SPARTA, Ky. – More than 20 minutes after the Quaker State 400, there was only one driver still lingering with his team in the pits at Kentucky Speedway.
As a group of a half-dozen reporters stood on the periphery of the scene at the No. 88 Chevrolet as several blue and white-uniformed team members scrambled to pack up after a 13th-place finish, Dale Earnhardt Jr. and crew chief Greg Ives calmly debriefed on their Saturday night.
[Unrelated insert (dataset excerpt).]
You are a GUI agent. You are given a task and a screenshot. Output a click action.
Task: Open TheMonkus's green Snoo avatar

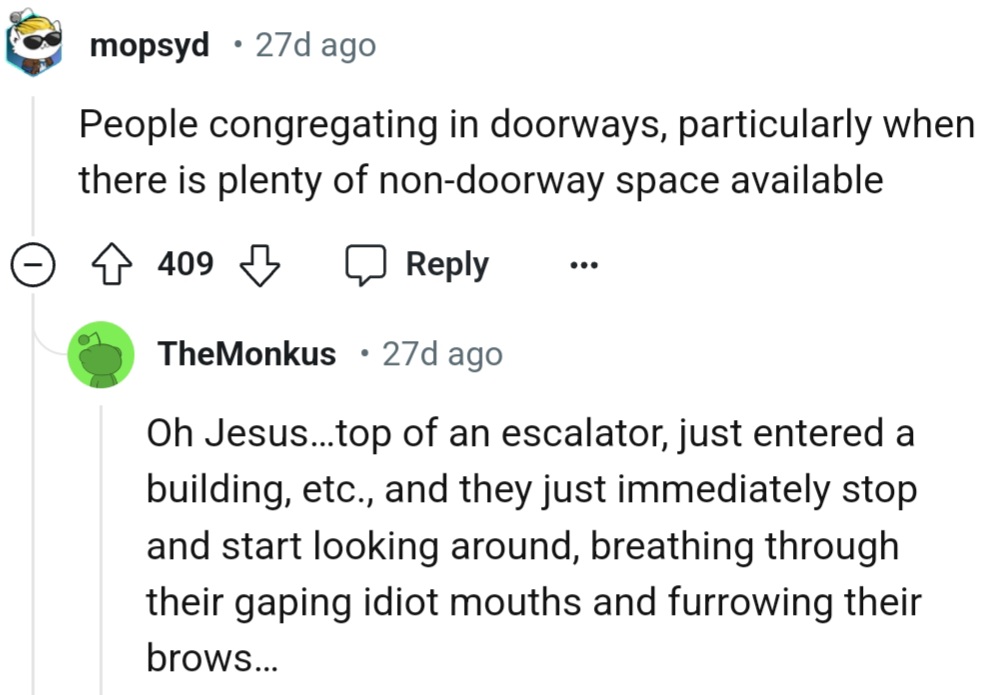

Earnhardt animatedly gestured with his hands several times to Ives, who silently nodded with his arms crossed.
It seemed an intense dissection of a fairly nondescript finish.
But if Earnhardt is to sew up his sixth consecutive berth in the playoffs of NASCAR’s premier series, the discussion symbolizes the path forward in his second season with Ives, who guided the team to three wins last year.
“Communication, talking and sitting down,” Earnhardt said when asked how his team can fix its recent struggles. “It starts with me and Greg. Last year, it came real easy. We get along great. It’s just we’re kind of faced with some adversity. Things aren’t coming as easy on the racetrack. The car’s got speed, but the finishes aren’t there.”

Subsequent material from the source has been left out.